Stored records

_____

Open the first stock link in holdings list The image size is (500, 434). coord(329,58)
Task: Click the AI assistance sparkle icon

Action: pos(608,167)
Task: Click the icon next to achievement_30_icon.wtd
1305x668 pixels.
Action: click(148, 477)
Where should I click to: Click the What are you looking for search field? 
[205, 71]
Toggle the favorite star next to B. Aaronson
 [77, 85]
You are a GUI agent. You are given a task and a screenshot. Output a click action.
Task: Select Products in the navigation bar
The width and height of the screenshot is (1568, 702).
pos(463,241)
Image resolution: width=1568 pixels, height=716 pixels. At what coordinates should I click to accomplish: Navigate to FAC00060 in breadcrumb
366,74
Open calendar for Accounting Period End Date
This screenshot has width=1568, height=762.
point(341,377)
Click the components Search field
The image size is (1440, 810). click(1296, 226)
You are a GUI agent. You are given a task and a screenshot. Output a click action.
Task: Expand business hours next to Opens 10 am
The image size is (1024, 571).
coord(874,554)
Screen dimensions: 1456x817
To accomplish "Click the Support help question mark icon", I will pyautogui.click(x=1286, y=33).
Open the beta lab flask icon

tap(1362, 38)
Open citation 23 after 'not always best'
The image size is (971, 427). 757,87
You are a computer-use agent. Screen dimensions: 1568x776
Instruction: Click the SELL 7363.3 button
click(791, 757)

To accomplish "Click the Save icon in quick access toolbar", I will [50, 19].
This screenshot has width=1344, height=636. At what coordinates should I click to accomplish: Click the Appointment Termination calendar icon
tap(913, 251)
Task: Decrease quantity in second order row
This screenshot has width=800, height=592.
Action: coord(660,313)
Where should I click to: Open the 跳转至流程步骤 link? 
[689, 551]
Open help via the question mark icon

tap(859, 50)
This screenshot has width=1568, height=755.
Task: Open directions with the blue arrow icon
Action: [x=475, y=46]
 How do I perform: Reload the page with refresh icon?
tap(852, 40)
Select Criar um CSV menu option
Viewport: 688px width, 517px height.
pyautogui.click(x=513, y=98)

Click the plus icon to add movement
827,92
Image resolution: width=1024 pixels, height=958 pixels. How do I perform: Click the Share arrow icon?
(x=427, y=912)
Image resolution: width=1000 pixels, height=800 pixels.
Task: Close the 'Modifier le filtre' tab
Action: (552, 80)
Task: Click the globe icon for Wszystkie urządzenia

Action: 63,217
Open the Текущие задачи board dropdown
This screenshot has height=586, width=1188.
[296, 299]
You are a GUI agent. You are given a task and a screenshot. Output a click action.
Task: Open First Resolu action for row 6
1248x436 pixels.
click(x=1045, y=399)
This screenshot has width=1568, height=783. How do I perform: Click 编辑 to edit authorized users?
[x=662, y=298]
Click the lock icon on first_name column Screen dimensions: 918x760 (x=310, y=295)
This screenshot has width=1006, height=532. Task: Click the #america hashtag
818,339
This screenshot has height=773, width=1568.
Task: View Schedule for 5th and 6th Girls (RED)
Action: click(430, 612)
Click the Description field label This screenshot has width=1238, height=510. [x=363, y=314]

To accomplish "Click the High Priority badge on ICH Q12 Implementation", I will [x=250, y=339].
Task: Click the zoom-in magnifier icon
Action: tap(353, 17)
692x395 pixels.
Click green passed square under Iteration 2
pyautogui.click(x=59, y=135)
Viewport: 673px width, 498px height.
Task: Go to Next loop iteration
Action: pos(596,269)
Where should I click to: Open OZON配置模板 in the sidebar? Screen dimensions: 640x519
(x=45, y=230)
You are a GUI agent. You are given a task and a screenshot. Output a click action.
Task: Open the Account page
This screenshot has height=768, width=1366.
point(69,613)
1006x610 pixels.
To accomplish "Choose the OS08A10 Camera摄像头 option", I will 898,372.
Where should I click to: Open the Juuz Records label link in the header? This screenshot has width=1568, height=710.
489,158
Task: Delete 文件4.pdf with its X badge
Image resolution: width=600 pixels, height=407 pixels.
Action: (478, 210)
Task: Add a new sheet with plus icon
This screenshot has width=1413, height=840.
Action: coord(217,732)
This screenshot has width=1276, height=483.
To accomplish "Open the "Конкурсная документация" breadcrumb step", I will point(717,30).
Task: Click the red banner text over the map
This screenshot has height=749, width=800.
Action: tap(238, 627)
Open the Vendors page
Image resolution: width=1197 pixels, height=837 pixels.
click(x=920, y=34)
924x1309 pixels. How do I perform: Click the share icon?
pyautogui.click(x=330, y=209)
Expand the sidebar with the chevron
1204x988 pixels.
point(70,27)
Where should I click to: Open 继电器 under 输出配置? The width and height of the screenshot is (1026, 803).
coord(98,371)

_____

> The task: A complete, exact copy of the entries is required.

> Answer to this problem:
Open the first stock link in holdings list The image size is (500, 434). coord(329,58)
Task: Click the AI assistance sparkle icon

Action: pos(608,167)
Task: Click the icon next to achievement_30_icon.wtd
1305x668 pixels.
Action: click(148, 477)
Where should I click to: Click the What are you looking for search field? 
[205, 71]
Toggle the favorite star next to B. Aaronson
 [77, 85]
You are a GUI agent. You are given a task and a screenshot. Output a click action.
Task: Select Products in the navigation bar
The width and height of the screenshot is (1568, 702).
pos(463,241)
Image resolution: width=1568 pixels, height=716 pixels. At what coordinates should I click to accomplish: Navigate to FAC00060 in breadcrumb
366,74
Open calendar for Accounting Period End Date
This screenshot has width=1568, height=762.
point(341,377)
Click the components Search field
The image size is (1440, 810). click(1296, 226)
You are a GUI agent. You are given a task and a screenshot. Output a click action.
Task: Expand business hours next to Opens 10 am
The image size is (1024, 571).
coord(874,554)
Screen dimensions: 1456x817
To accomplish "Click the Support help question mark icon", I will pyautogui.click(x=1286, y=33).
Open the beta lab flask icon

tap(1362, 38)
Open citation 23 after 'not always best'
The image size is (971, 427). 757,87
You are a computer-use agent. Screen dimensions: 1568x776
Instruction: Click the SELL 7363.3 button
click(791, 757)

To accomplish "Click the Save icon in quick access toolbar", I will [50, 19].
This screenshot has width=1344, height=636. At what coordinates should I click to accomplish: Click the Appointment Termination calendar icon
tap(913, 251)
Task: Decrease quantity in second order row
This screenshot has width=800, height=592.
Action: coord(660,313)
Where should I click to: Open the 跳转至流程步骤 link? 
[689, 551]
Open help via the question mark icon

tap(859, 50)
This screenshot has width=1568, height=755.
Task: Open directions with the blue arrow icon
Action: [x=475, y=46]
 How do I perform: Reload the page with refresh icon?
tap(852, 40)
Select Criar um CSV menu option
Viewport: 688px width, 517px height.
pyautogui.click(x=513, y=98)

Click the plus icon to add movement
827,92
Image resolution: width=1024 pixels, height=958 pixels. How do I perform: Click the Share arrow icon?
(x=427, y=912)
Image resolution: width=1000 pixels, height=800 pixels.
Task: Close the 'Modifier le filtre' tab
Action: (552, 80)
Task: Click the globe icon for Wszystkie urządzenia

Action: 63,217
Open the Текущие задачи board dropdown
This screenshot has height=586, width=1188.
[296, 299]
You are a GUI agent. You are given a task and a screenshot. Output a click action.
Task: Open First Resolu action for row 6
1248x436 pixels.
click(x=1045, y=399)
This screenshot has width=1568, height=783. How do I perform: Click 编辑 to edit authorized users?
[x=662, y=298]
Click the lock icon on first_name column Screen dimensions: 918x760 (x=310, y=295)
This screenshot has width=1006, height=532. Task: Click the #america hashtag
818,339
This screenshot has height=773, width=1568.
Task: View Schedule for 5th and 6th Girls (RED)
Action: click(430, 612)
Click the Description field label This screenshot has width=1238, height=510. [x=363, y=314]

To accomplish "Click the High Priority badge on ICH Q12 Implementation", I will [x=250, y=339].
Task: Click the zoom-in magnifier icon
Action: tap(353, 17)
692x395 pixels.
Click green passed square under Iteration 2
pyautogui.click(x=59, y=135)
Viewport: 673px width, 498px height.
Task: Go to Next loop iteration
Action: pos(596,269)
Where should I click to: Open OZON配置模板 in the sidebar? Screen dimensions: 640x519
(x=45, y=230)
You are a GUI agent. You are given a task and a screenshot. Output a click action.
Task: Open the Account page
This screenshot has height=768, width=1366.
point(69,613)
1006x610 pixels.
To accomplish "Choose the OS08A10 Camera摄像头 option", I will 898,372.
Where should I click to: Open the Juuz Records label link in the header? This screenshot has width=1568, height=710.
489,158
Task: Delete 文件4.pdf with its X badge
Image resolution: width=600 pixels, height=407 pixels.
Action: (478, 210)
Task: Add a new sheet with plus icon
This screenshot has width=1413, height=840.
Action: coord(217,732)
This screenshot has width=1276, height=483.
To accomplish "Open the "Конкурсная документация" breadcrumb step", I will point(717,30).
Task: Click the red banner text over the map
This screenshot has height=749, width=800.
Action: tap(238, 627)
Open the Vendors page
Image resolution: width=1197 pixels, height=837 pixels.
click(x=920, y=34)
924x1309 pixels. How do I perform: Click the share icon?
pyautogui.click(x=330, y=209)
Expand the sidebar with the chevron
1204x988 pixels.
point(70,27)
Where should I click to: Open 继电器 under 输出配置? The width and height of the screenshot is (1026, 803).
coord(98,371)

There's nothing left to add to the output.